In other words, as long as cities, whether Washington or Havana eliminate their poverty properly and with taste, then gentrification is acceptable. The problem is when old, poor neighborhoods are taken over by crass corporate interests – inner cities destroyed by Walmart and Target, suburbs blighted by strip malls and cookie-cutter pre-fabs.
For wealthy, intellectual elites, there is a right way and a wrong way of residential development. Either you encourage big boxes, finally offering poor residents decent, low-cost food and products and drive out the Mom and Pops that give neighborhoods ‘character and authenticity’; or you wait until market demand moves people out, leaving the housing stock to wealthy newcomers. The latter is always the elite option.
Urban development has a certain cachet for progressive elites. Not only will living conditions be improved for the poor through neighborhood rehabilitation, affordable housing, and improved infrastructure; but the city itself will benefit through a preservation of tradition, diversity, and authenticity. No one wants to buy a little property in the Low Country, set up a double-wide, shop at the Piggly Wiggly, and drink cheap beer. There is redeemable poverty, and then there is trailer poverty.
In addition to this rich-on-poor urban development, there is a rich-on-rich variety – historic preservation. Residents of old, wealthy enclaves, whether Nantucket, Santa Barbara, or Grosse Pointe, will fight to preserve the integrity of their neighborhoods and to resist the influx of golf courses, condos, and commercial enterprise. Acrimonious battles have broken out between builders and residents of settled communities during public planning commission meetings. Builders see great opportunity and profit in mega-houses; and wealthy clients are lining up to buy them. Older residents see these houses as the worst kind of crass materialism and a destruction of the very quality and ethos of what has been a traditional, conservative community of old wealth.

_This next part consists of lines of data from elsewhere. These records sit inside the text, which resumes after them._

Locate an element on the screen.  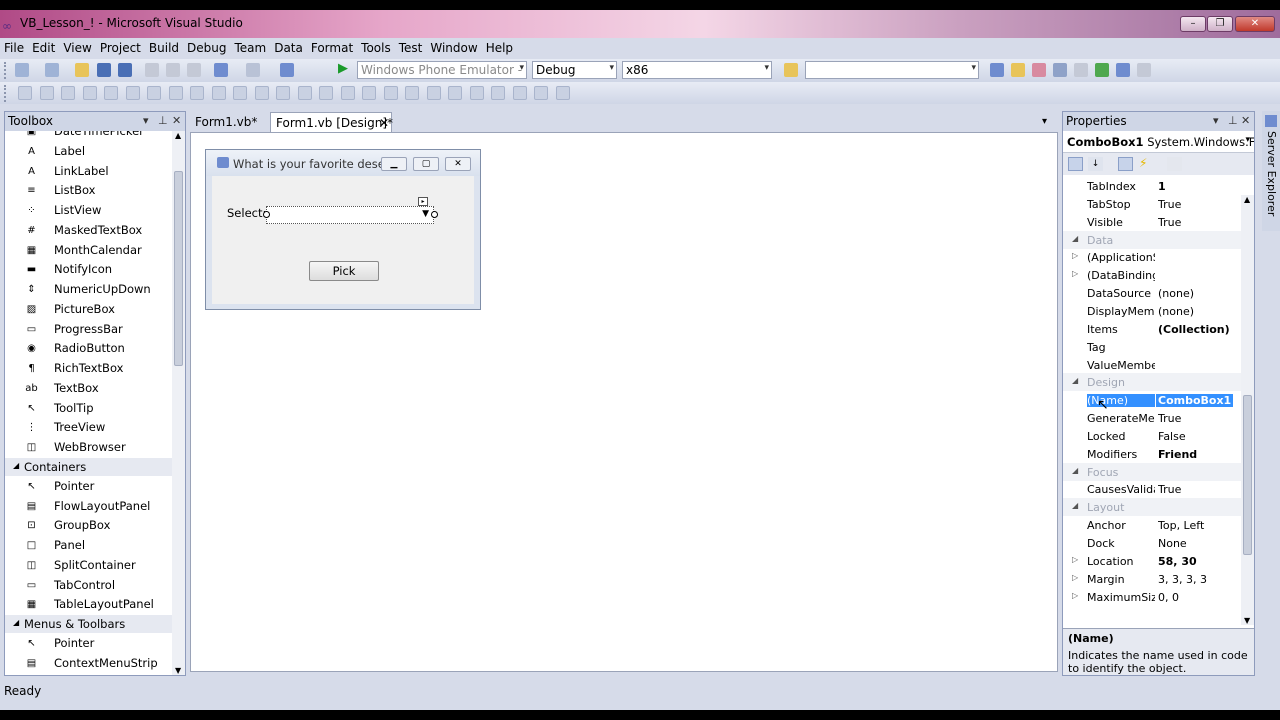
property-row-displaymemb: DisplayMemb (none) is located at coordinates (1152, 311).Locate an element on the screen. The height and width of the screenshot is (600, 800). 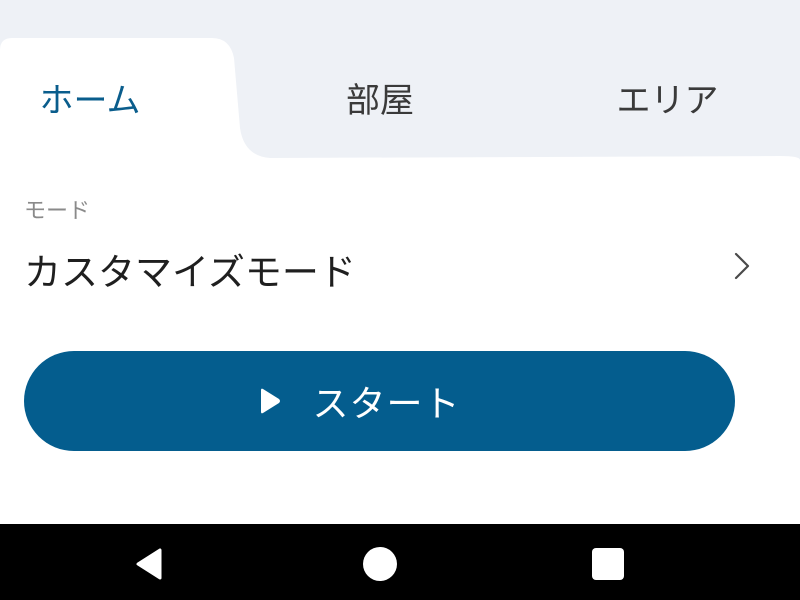
tab-area: エリア is located at coordinates (668, 97).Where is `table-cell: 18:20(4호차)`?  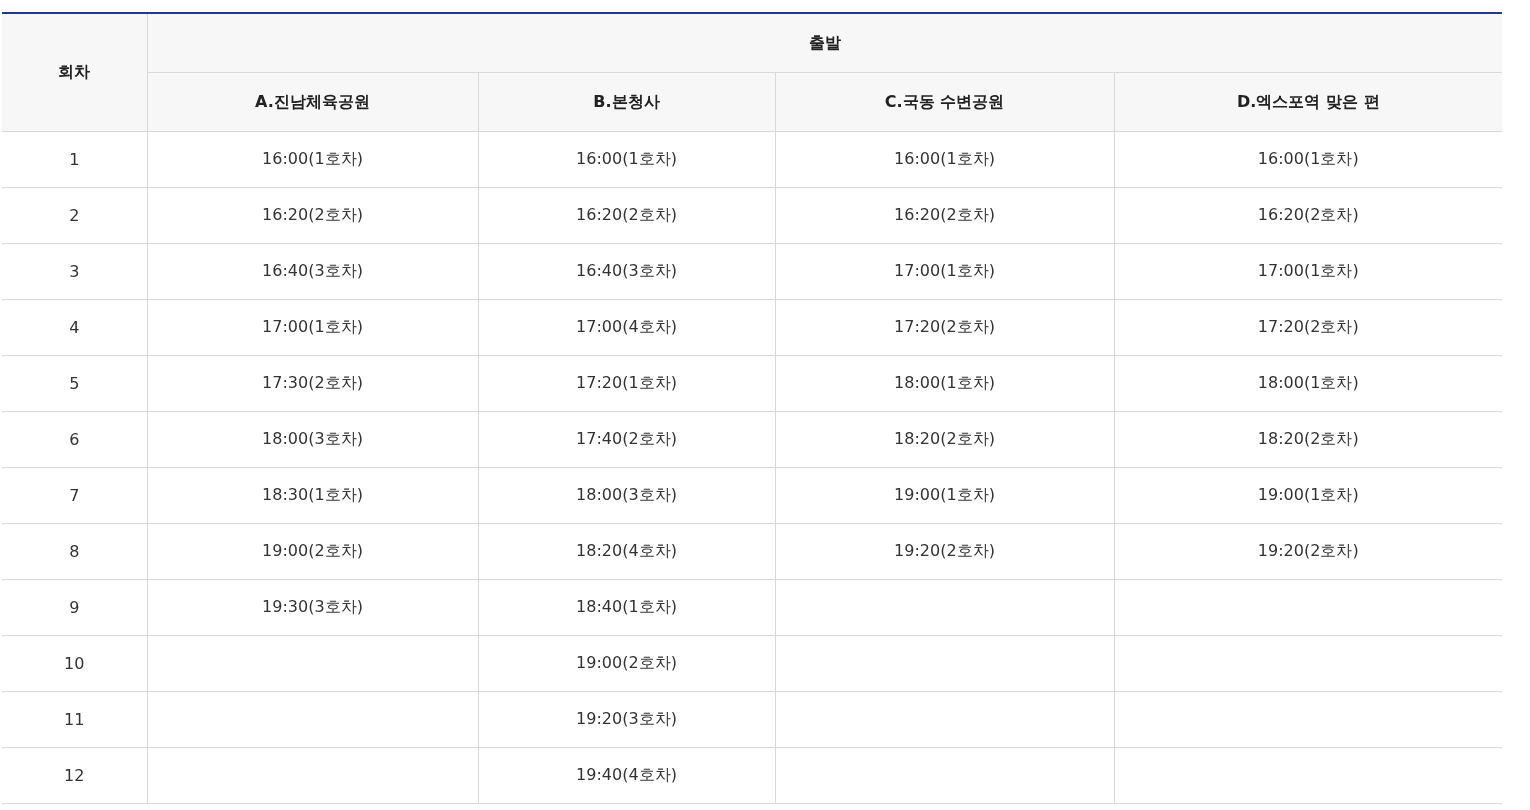
table-cell: 18:20(4호차) is located at coordinates (626, 552). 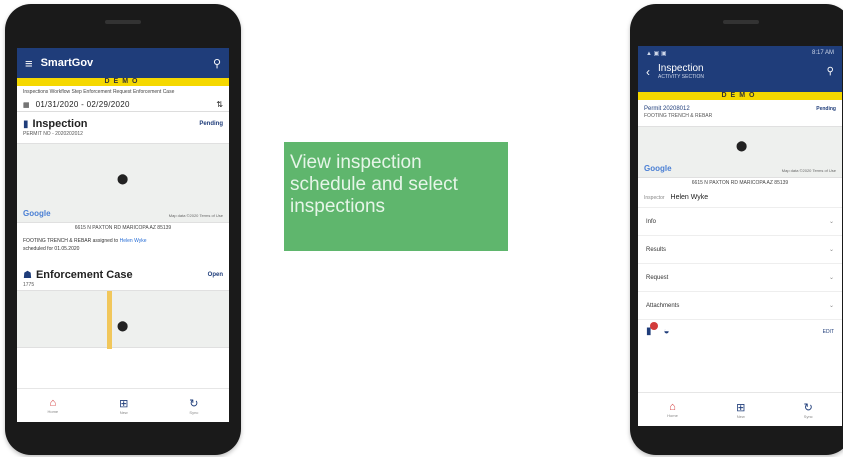 I want to click on inspection-title: Inspection, so click(x=60, y=124).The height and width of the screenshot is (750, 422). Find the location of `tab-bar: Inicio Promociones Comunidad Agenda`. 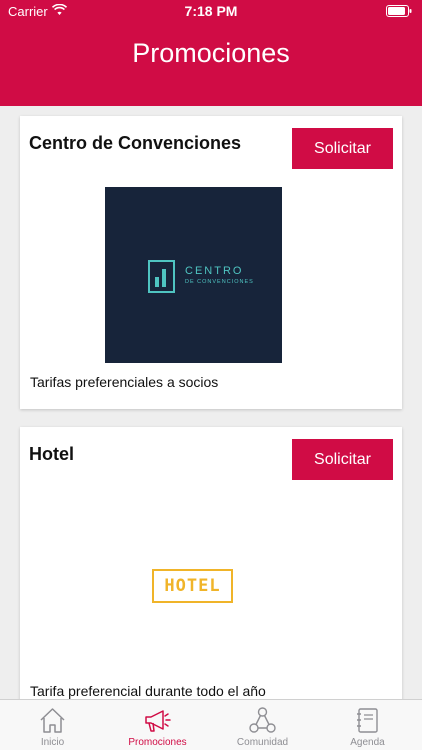

tab-bar: Inicio Promociones Comunidad Agenda is located at coordinates (211, 724).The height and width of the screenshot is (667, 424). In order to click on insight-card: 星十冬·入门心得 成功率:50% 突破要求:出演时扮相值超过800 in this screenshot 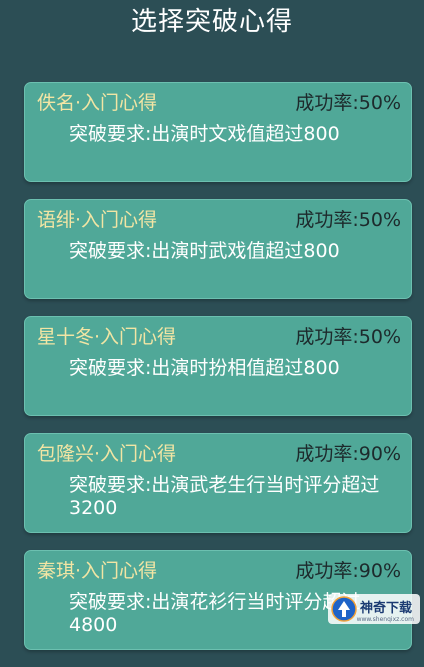, I will do `click(218, 366)`.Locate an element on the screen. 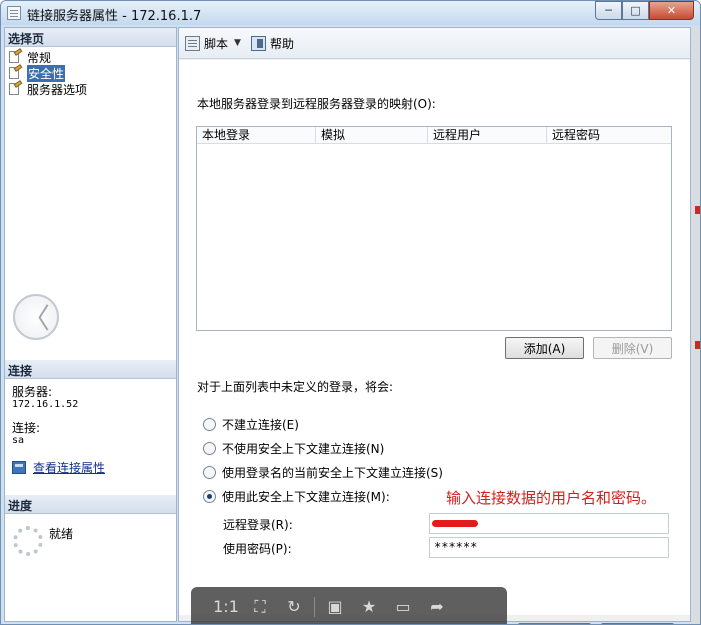 Image resolution: width=701 pixels, height=625 pixels. nav-item-security: 安全性 is located at coordinates (90, 73).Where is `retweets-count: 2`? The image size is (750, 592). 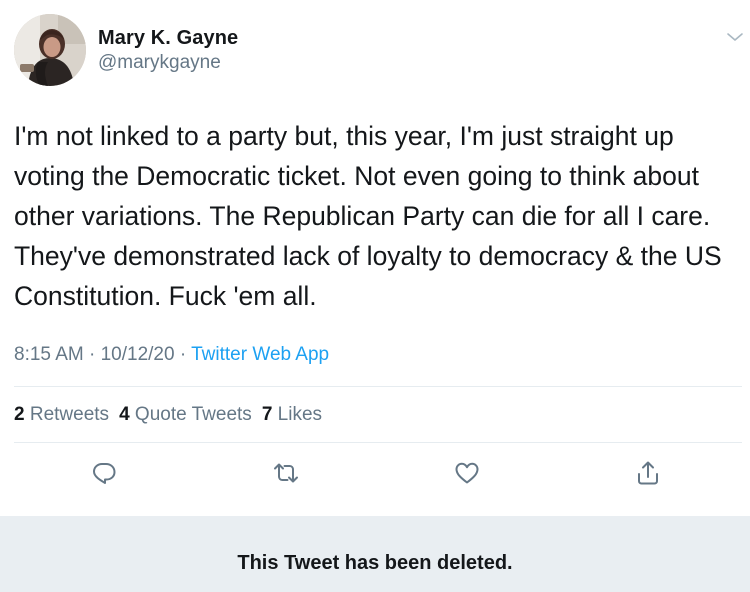
retweets-count: 2 is located at coordinates (20, 414).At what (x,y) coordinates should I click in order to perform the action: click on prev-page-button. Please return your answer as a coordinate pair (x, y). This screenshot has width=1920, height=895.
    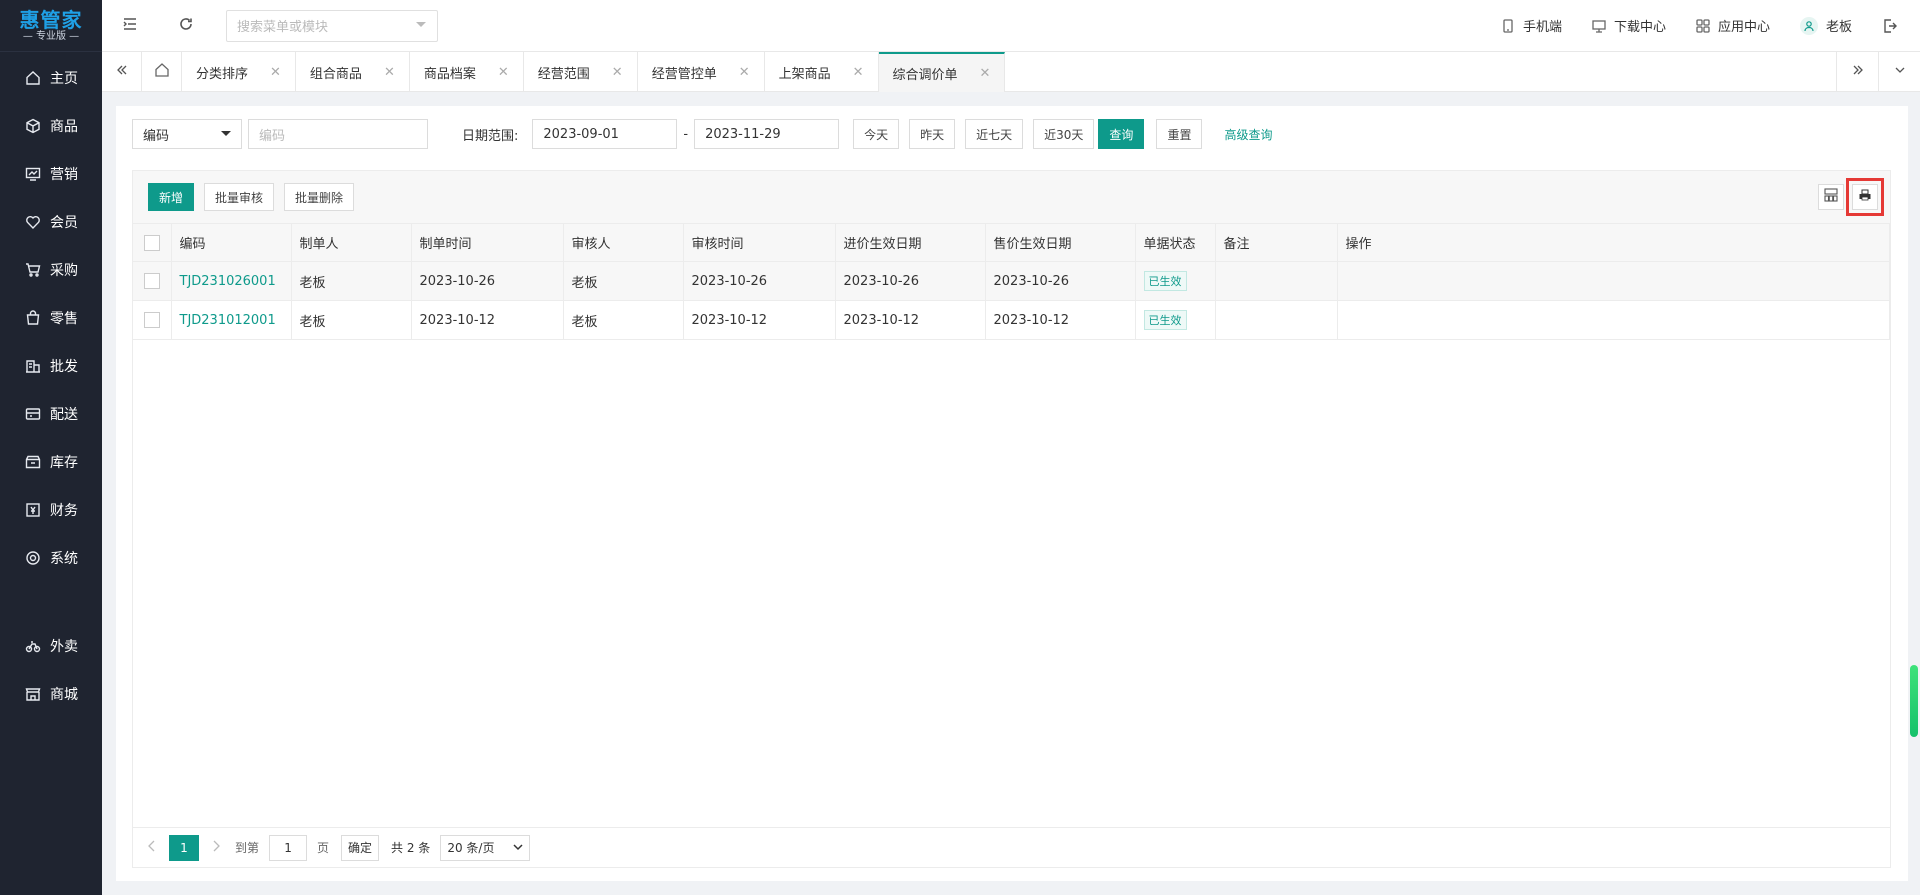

The builders are well within their rights, and so are the residents. The town is in a bind because it salivates over the tax revenues generated from these super-properties, but needs to respect the views of its influential older residents.
Potomac, MD is the butt of snotty jokes in the Washington area. McMansions were born there, and have, in the mind of many, totally destroyed the old, traditional, colonial character of the community. Yet market demands are such that the builders and their ambitious clients have won out.
The point is only that elites all have a clear, absolute, and completely subjective definition of quality; and this is no more evident than in the issues of upgrading poor areas or the preservation of wealthy ones. Progressive elites especially are suspicious of market forces because the market has no cultural foundation and no ethical compass. Supply and demand is not value-driven. Although they may claim adherence to cultural relativity and diversity, they believe no such thing. There is indeed a right way and a wrong way to live.